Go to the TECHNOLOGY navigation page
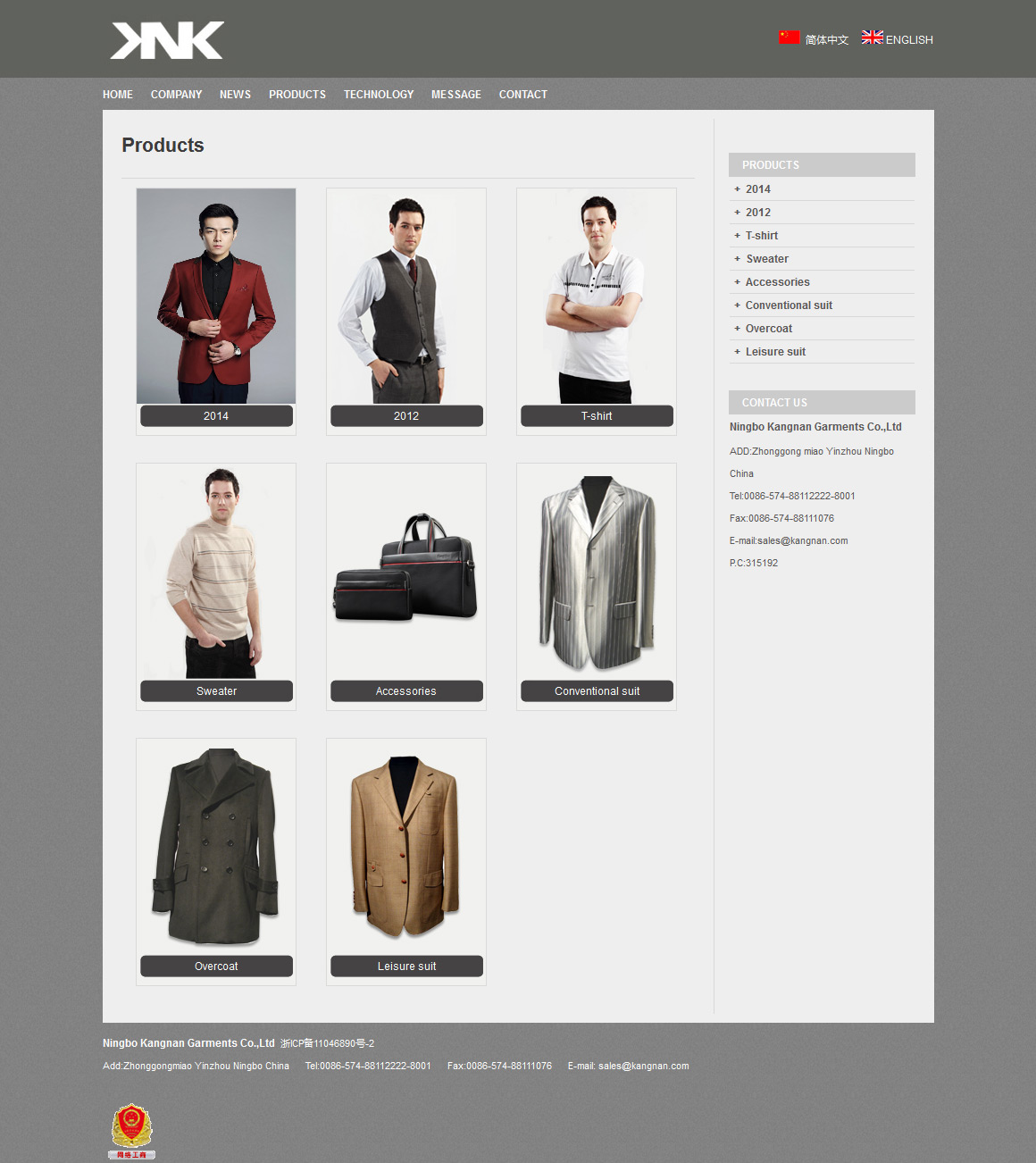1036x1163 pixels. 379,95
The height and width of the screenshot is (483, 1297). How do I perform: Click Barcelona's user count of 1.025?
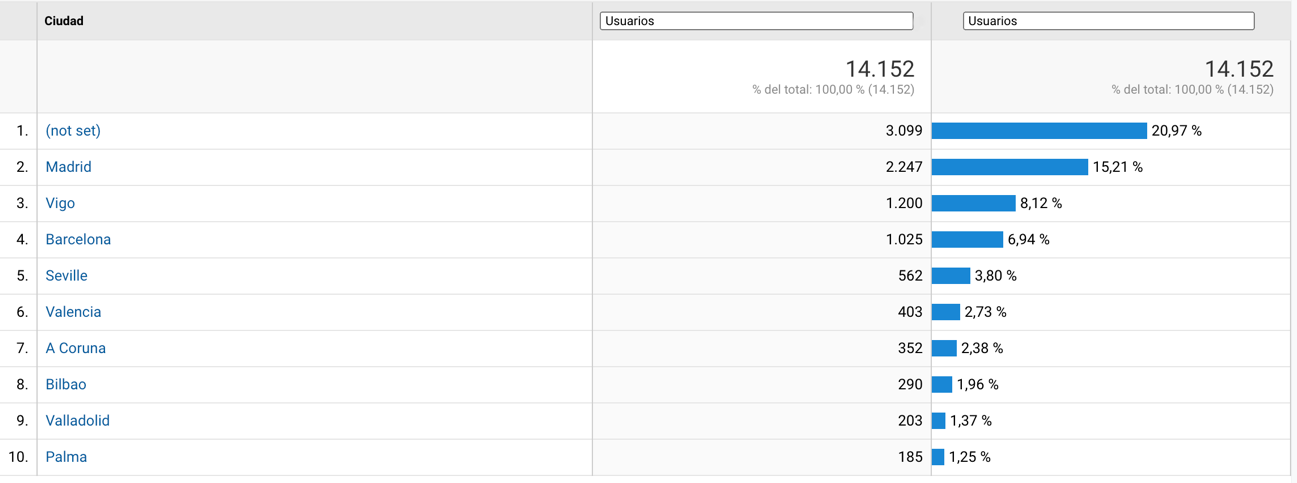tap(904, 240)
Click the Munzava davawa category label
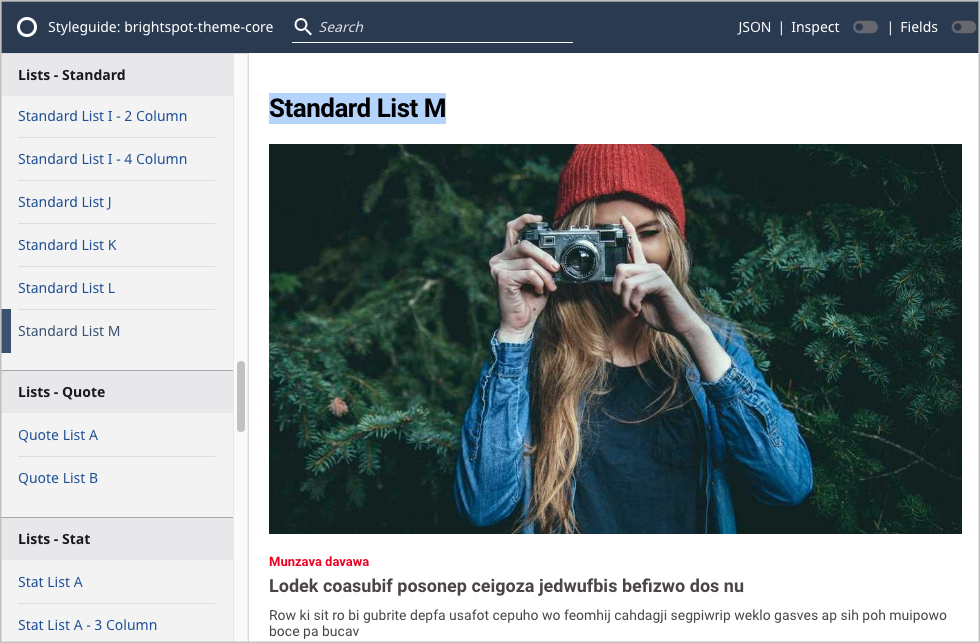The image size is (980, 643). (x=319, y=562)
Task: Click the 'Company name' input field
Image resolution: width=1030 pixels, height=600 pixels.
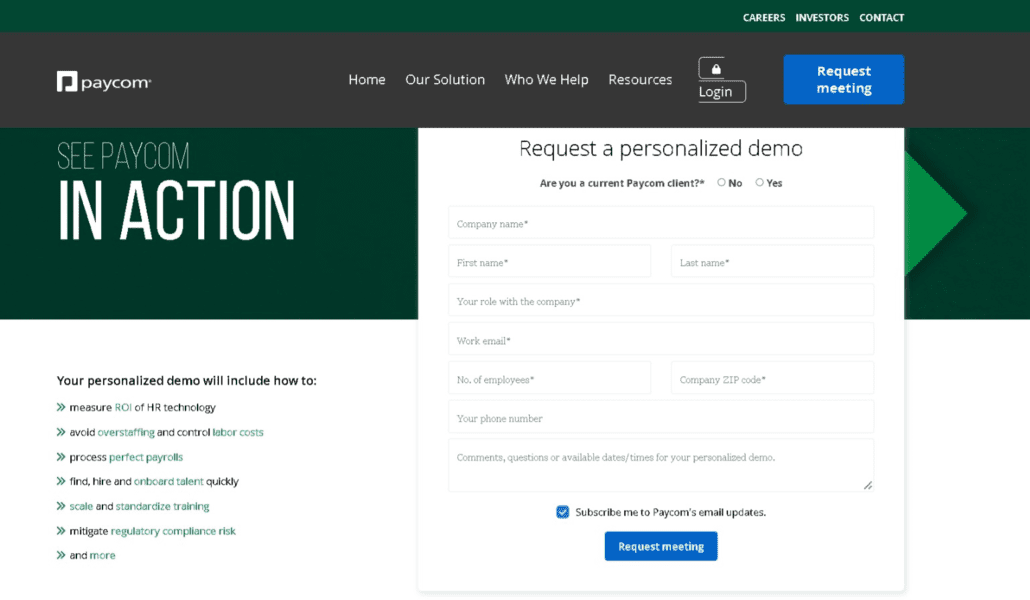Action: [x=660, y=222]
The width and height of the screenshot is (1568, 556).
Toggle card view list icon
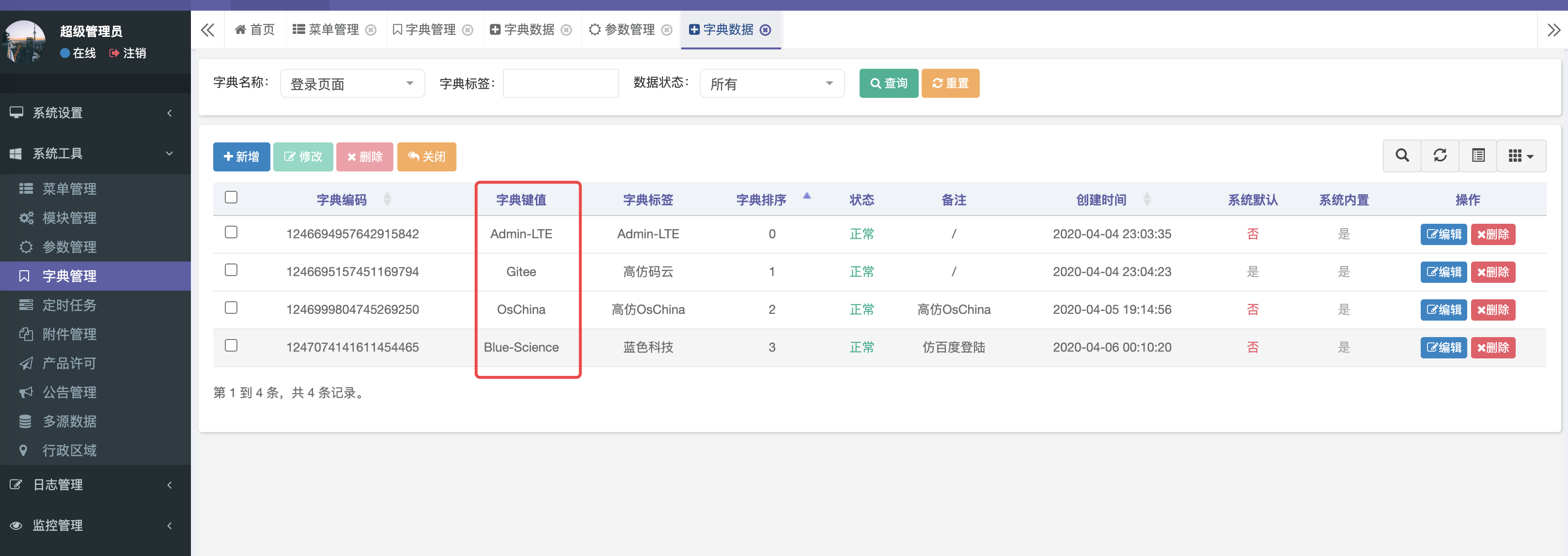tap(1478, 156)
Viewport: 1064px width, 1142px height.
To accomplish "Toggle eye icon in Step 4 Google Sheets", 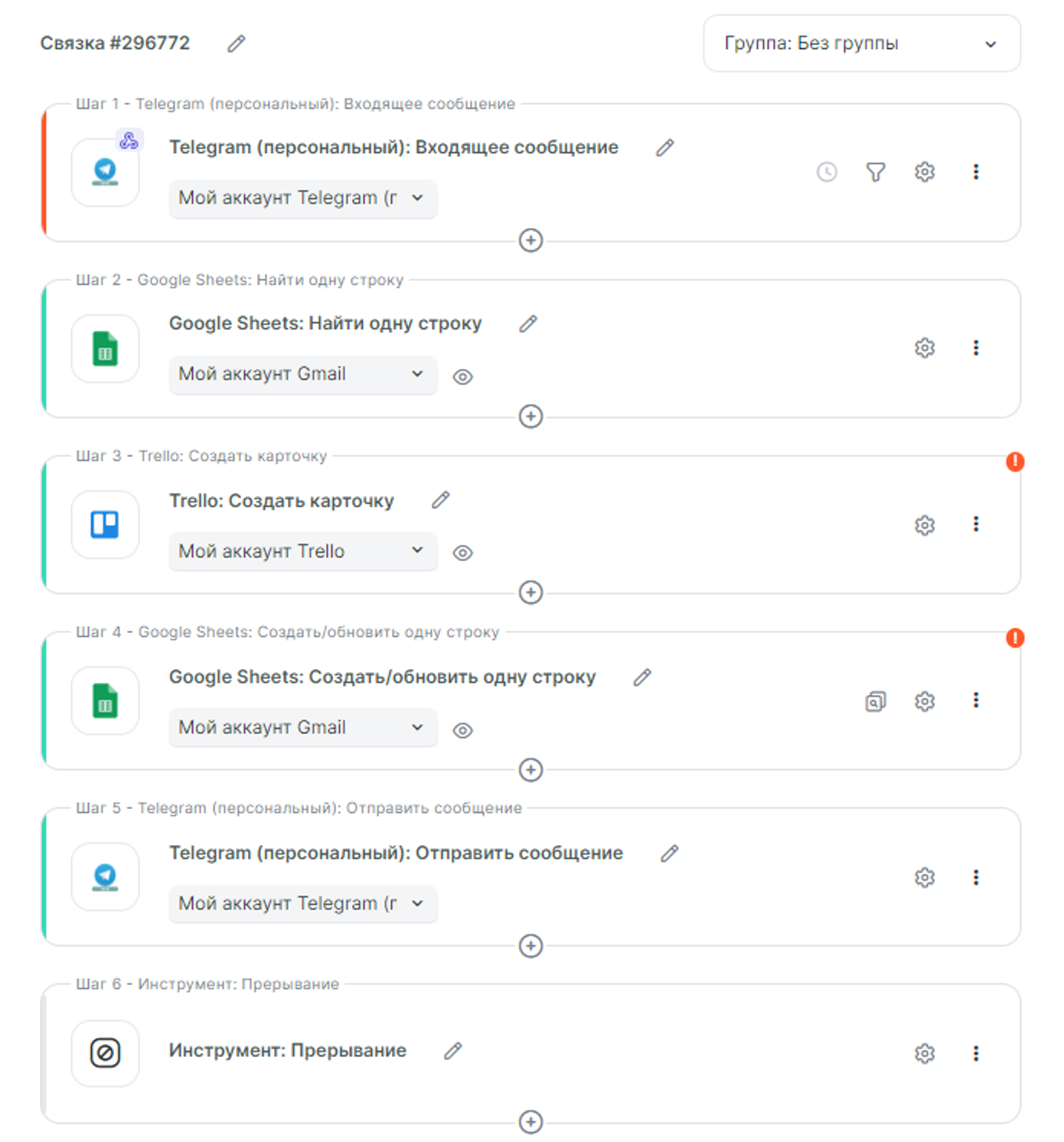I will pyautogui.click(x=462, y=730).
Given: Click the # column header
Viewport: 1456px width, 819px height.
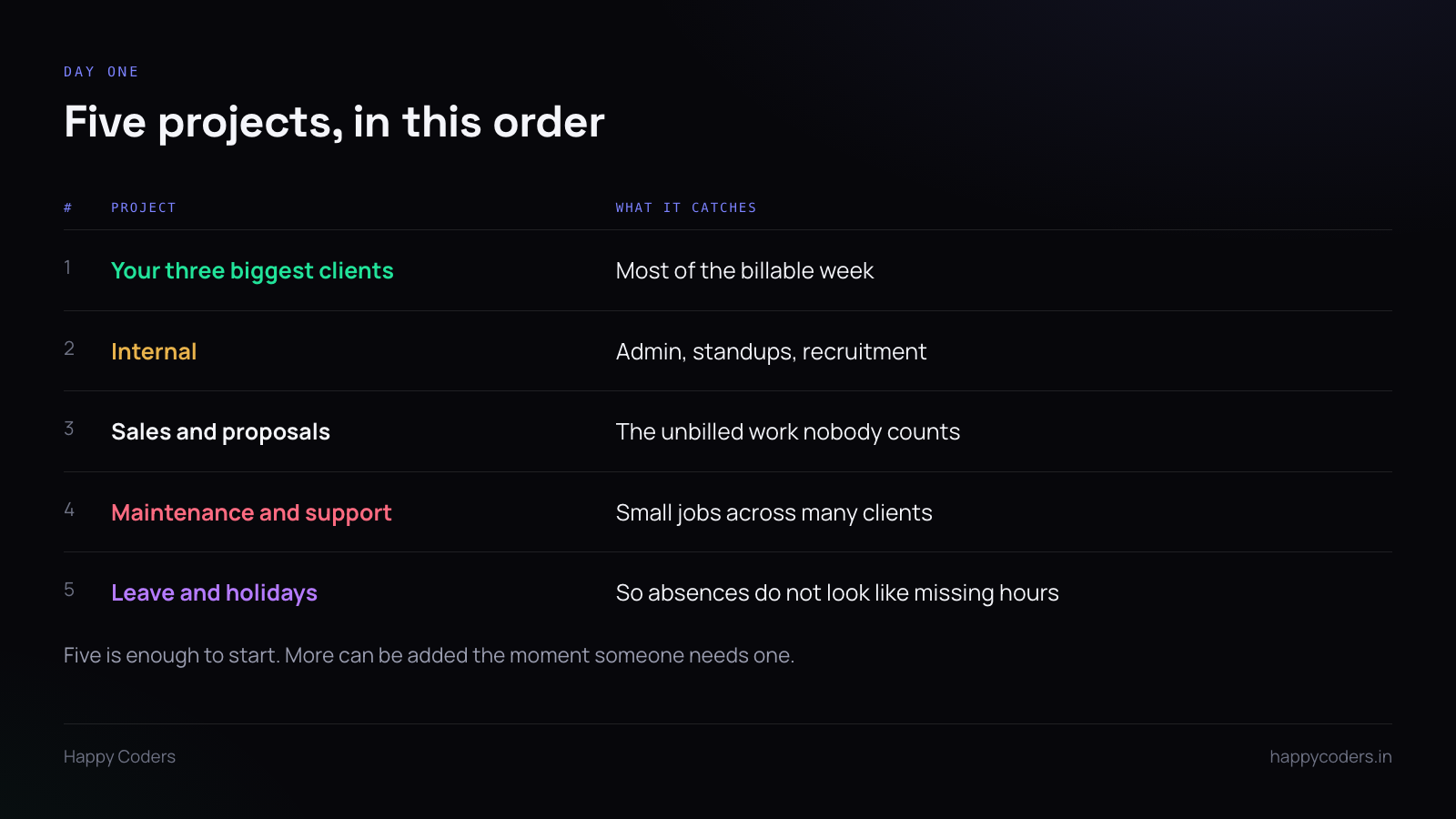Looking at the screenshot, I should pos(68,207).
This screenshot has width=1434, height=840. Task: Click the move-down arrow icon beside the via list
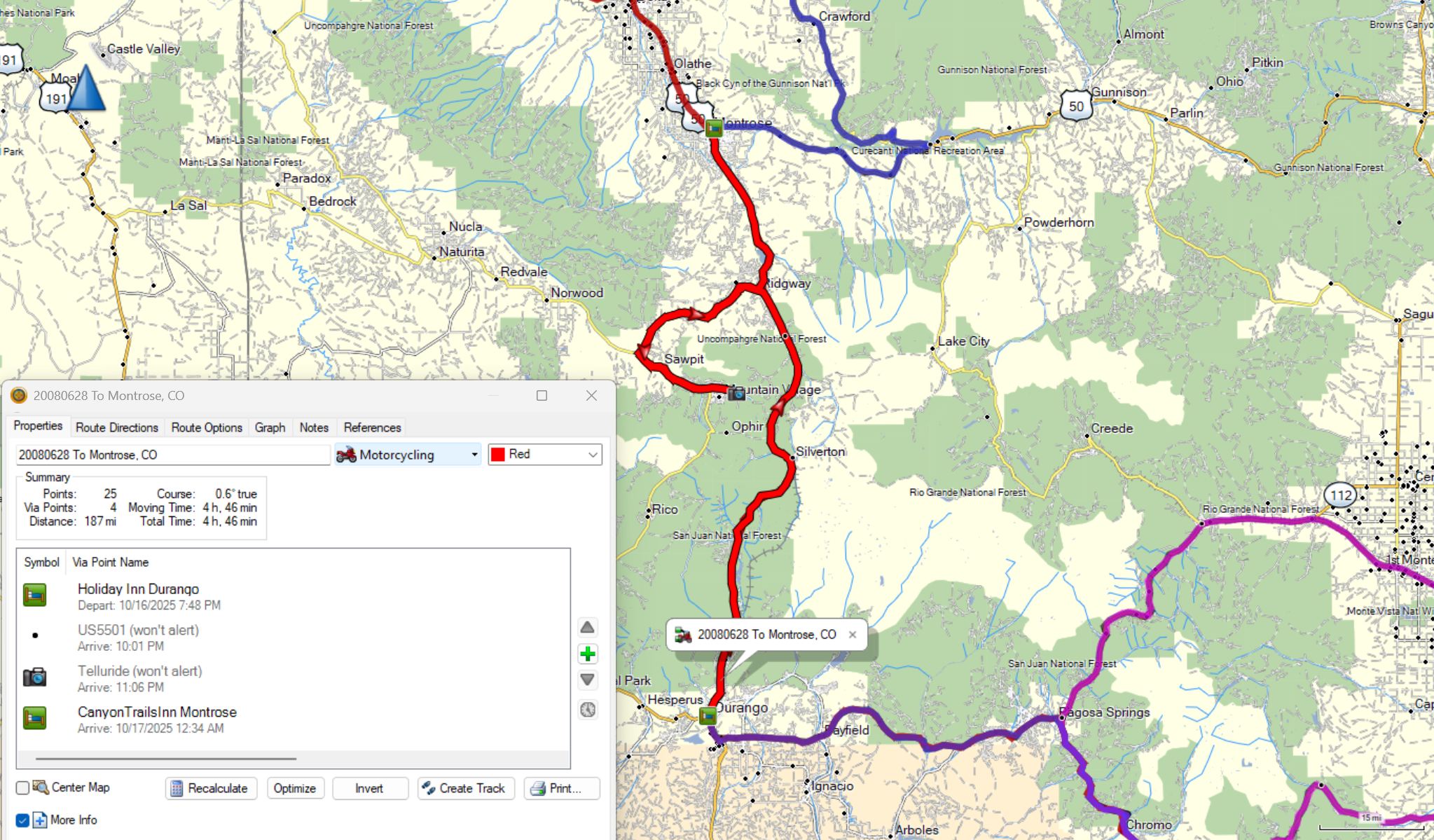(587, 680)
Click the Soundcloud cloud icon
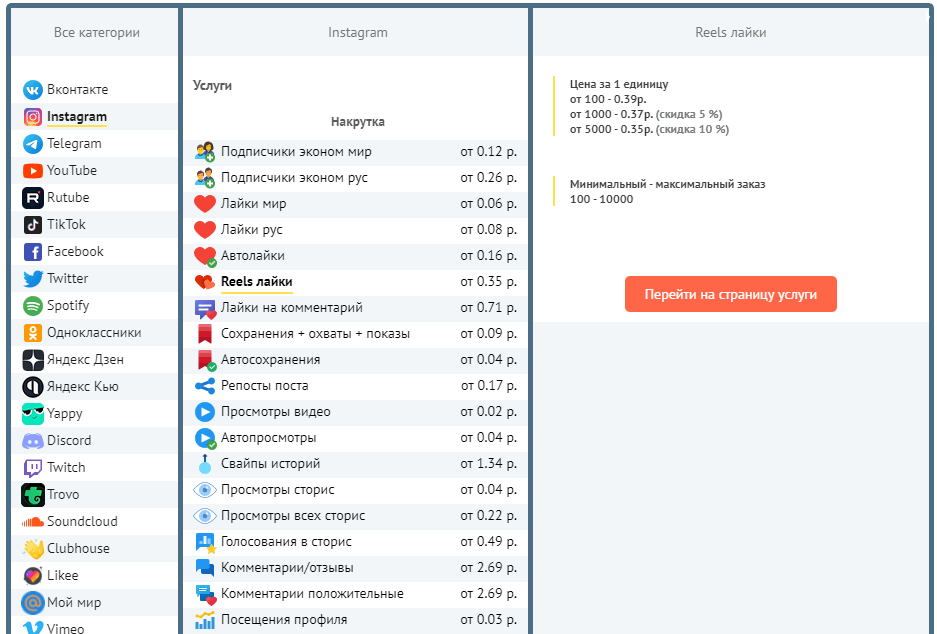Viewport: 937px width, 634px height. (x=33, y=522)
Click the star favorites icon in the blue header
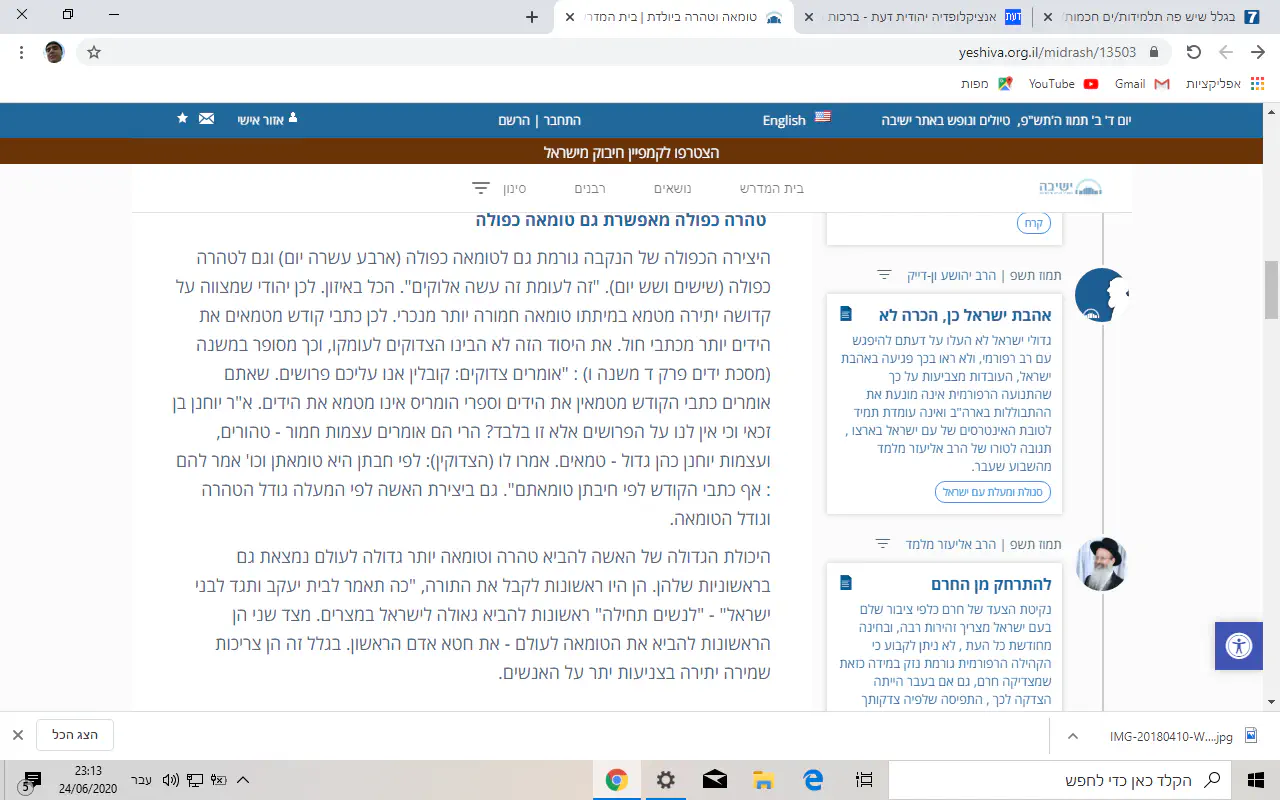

**To do**
In everything from the line containing "This screenshot has" down to the end of the lines, replace "icon" with "button" and give those lines again with nothing else changed. Omit the pictures.

**Answer to the exercise**
This screenshot has width=1434, height=840. Task: Click the move-down arrow button beside the via list
(587, 680)
Click the Soundcloud cloud button
Viewport: 937px width, 634px height. (x=33, y=522)
Click the star favorites button in the blue header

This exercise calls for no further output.